The reason this matters is that Facebook is desperate for engagement, especially amongst younger users who are slipping away from it to Snapchat and Instagram. If revamped with this map and other improvements, Nearby Friends could become a more popular utility that keeps people opening Facebook. Getting more people to share their real-time location could open new opportunities for local ad targeting. And Facebook could benefit from showing it unlocks meaningful offline connection given its recent brand troubles following election interference and calls that it’s the opposite of “time well spent”.

The existing design of Facebook Nearby Friends

Snap Map was smart, but it’s sadly buried behind an awkward pinch gesture from Snapchat’s homescreen, or inside the search bar where some users wouldn’t expect it. Internal Snapchat usage data scored by Taylor Lorenz for The Daily Beast revealed that Snap Map had sunk from a high of 35 million daily unique viewers after its June 2017 launch to just 19 million by that September — merely 11 percent of Snapchat’s users at the time. Users never seemed to cease on it as a method of browsing Snapchat’s geo-tagged content.

Unfortunately, none of these location apps have figured out that meeting up isn’t all about location. It’s about availability. It doesn’t matter if I see my best friend is at a coffee shop right away if they’re not actually available to hang out. They could be on date, having a business meeting, or trying to get some work done. If I drop in just because I see they’re close by, it could be awkward. You’d have to first message them, but you can come off seeming desperate if they can’t or don’t want to meet up with you.

Location apps need an availability indicator similar to the green “online” dot used by many chat apps. You could toggle that on if you wanted to show you’re interested in some spontaneous friend time.

Facebook’s actually spent the last year trying to build this into Messenger in the form of “Your Emoji” status. It lets you pick an emoji like a martini, fork and knife, or barbell that’s temporarily overlaid on your profile pic thumbnail to let people know you’re down for drinking, getting dinner, or working out. The feature is yet to be widely tested, indicating that Facebook hasn’t quite cracked the nut of encouraging online meetups.

Ideally, Facebook would combine Nearby Friends and Your Emoji to help users share both approximately where they are and whether they want to hang out. The next step would be making it easy to watch a friend’s geo-tagged Facebook Story from wherever they are. And then, Facebook could further copy Snap Map by making public Stories and other location-based content accessible from the map so you could browse it for fun instead of the News Feed or Stories tray.

Still, making Nearby Friends work could require Facebook to rethink the privacy element. The friend graph has bloated to include family, co-workers, bosses, and distant acquaintances that users might not want to share their real-time location with.
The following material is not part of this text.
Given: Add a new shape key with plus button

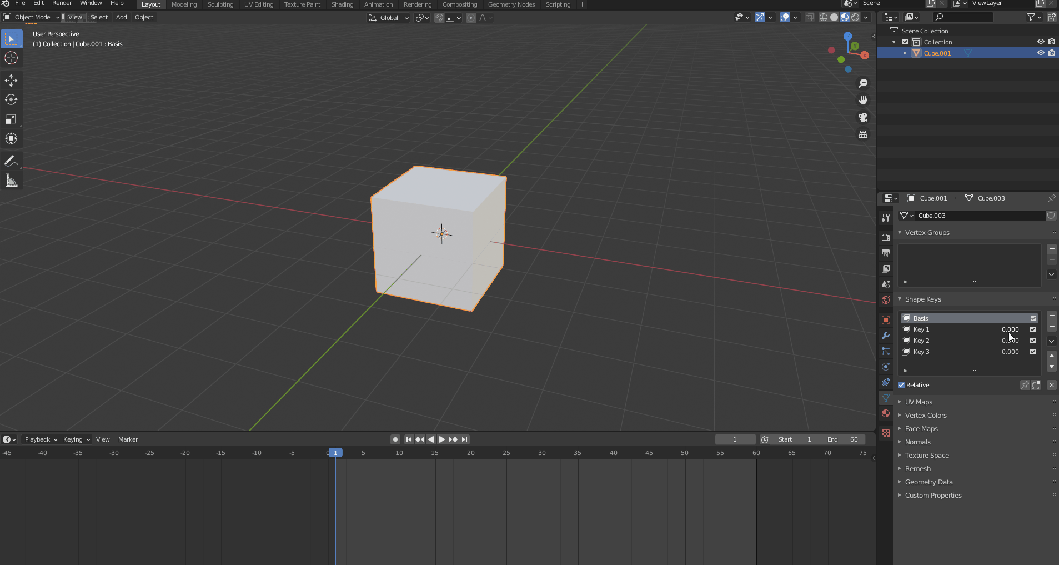Looking at the screenshot, I should (1051, 315).
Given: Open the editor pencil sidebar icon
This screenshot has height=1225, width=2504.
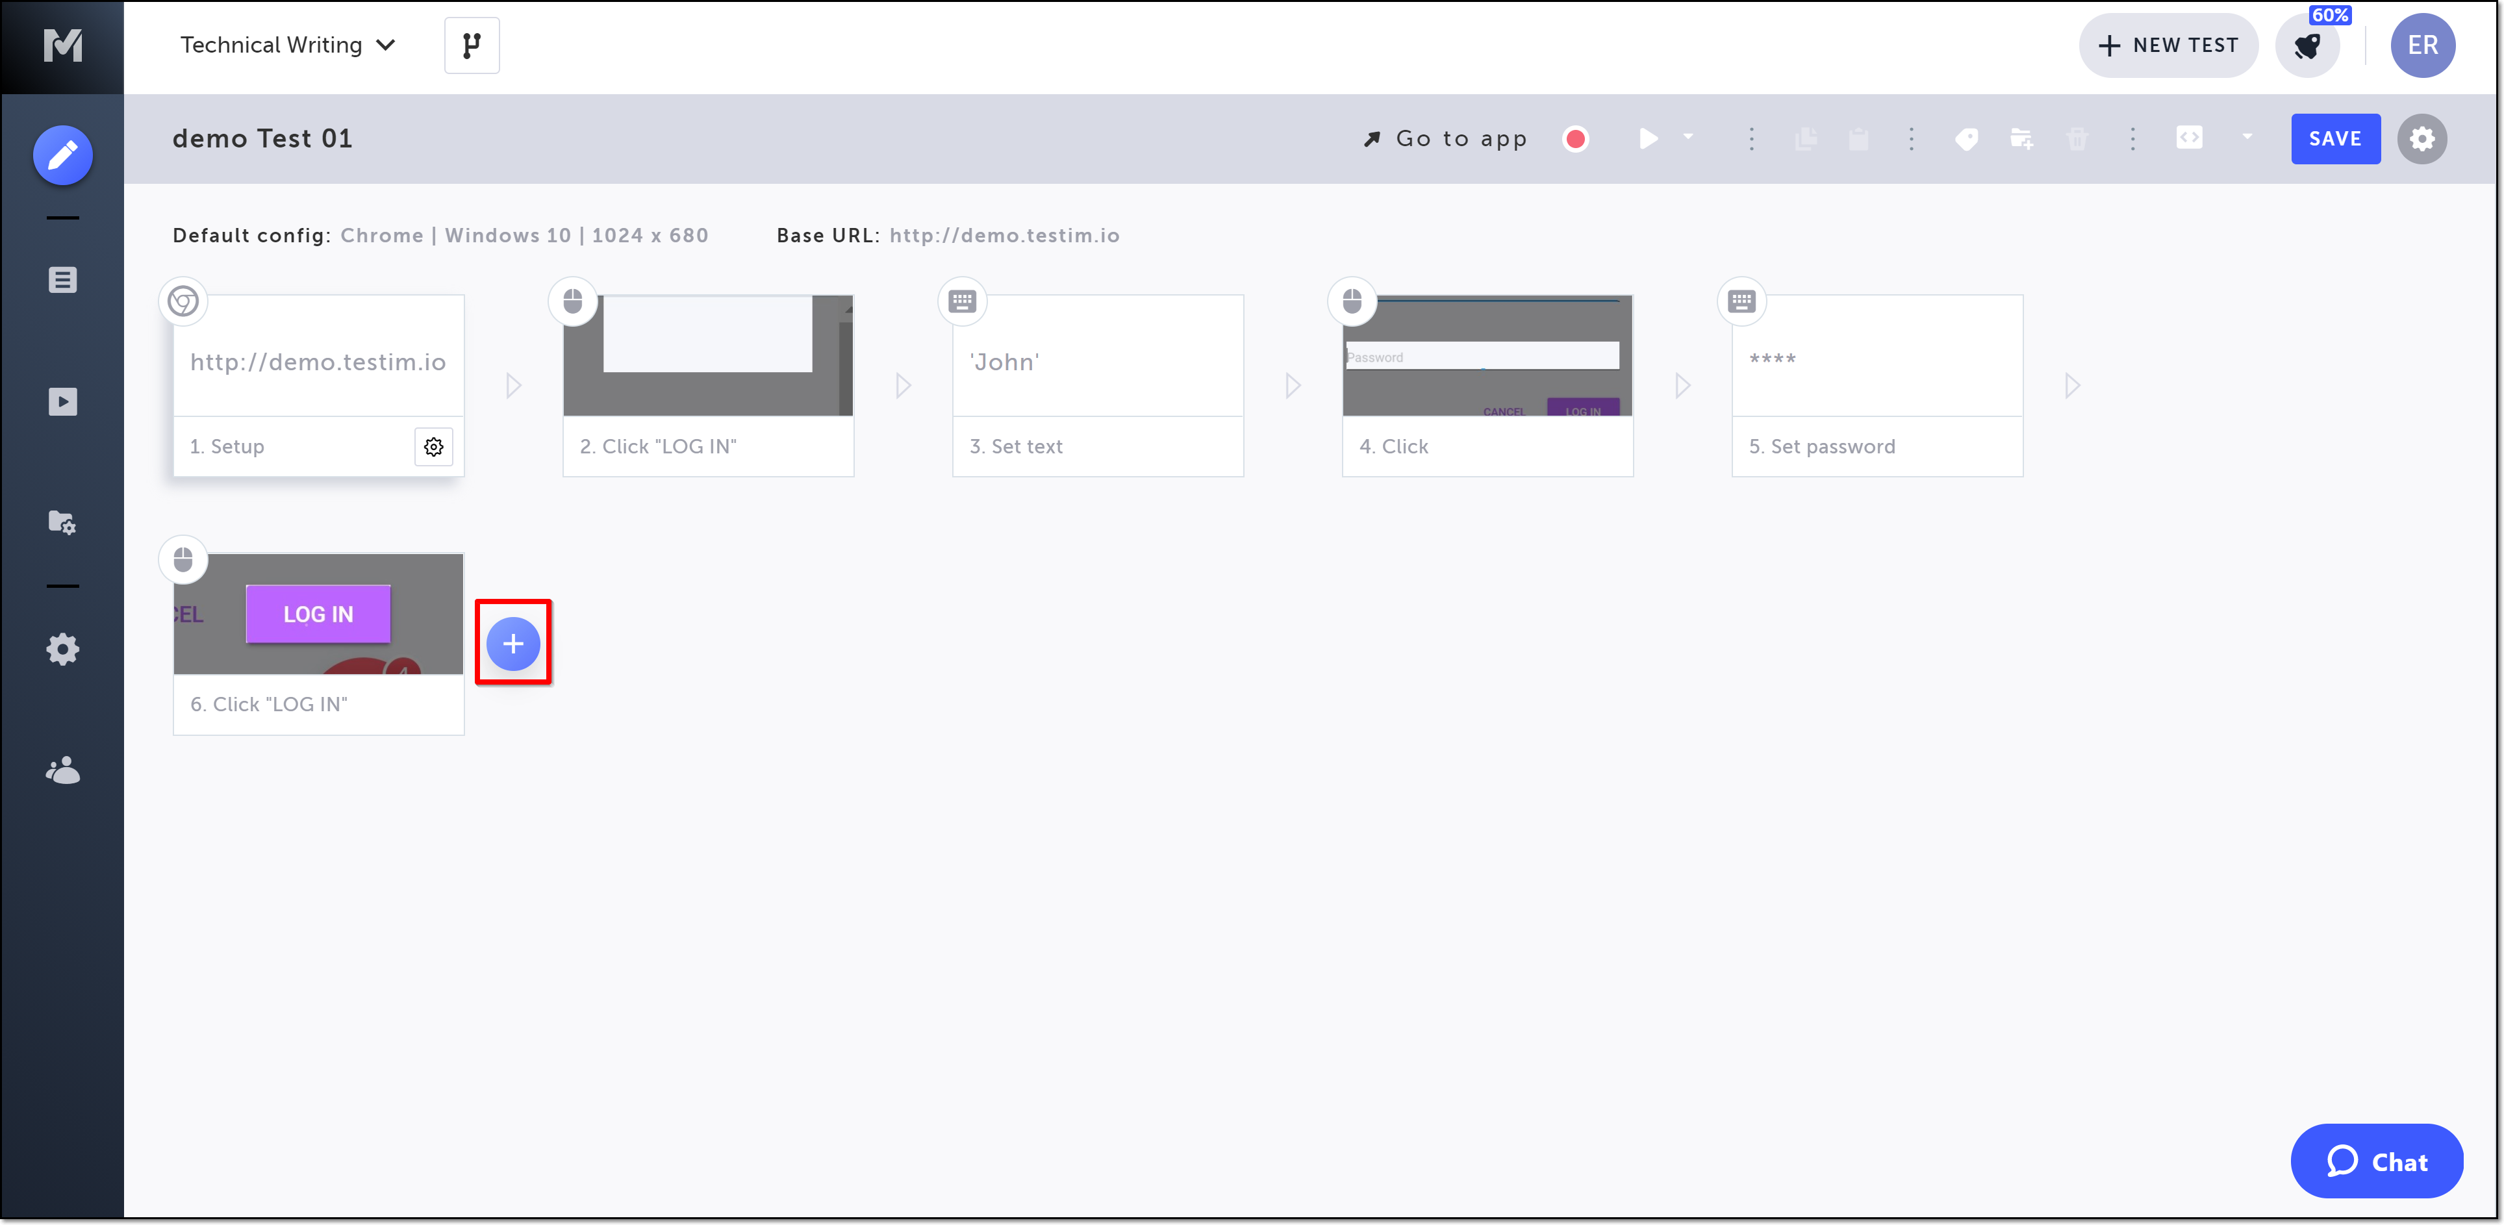Looking at the screenshot, I should (x=63, y=155).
Finding a better way to let you share where you are with just your closest friends could make more people comfortable with the feature.

Facebook needs to rethink its entire product stack to embrace the high-definition cameras, big phone screens, and fast network connections that make it easier to convey information through imagery than text. Visual communication is the future and that goes far beyond Stories.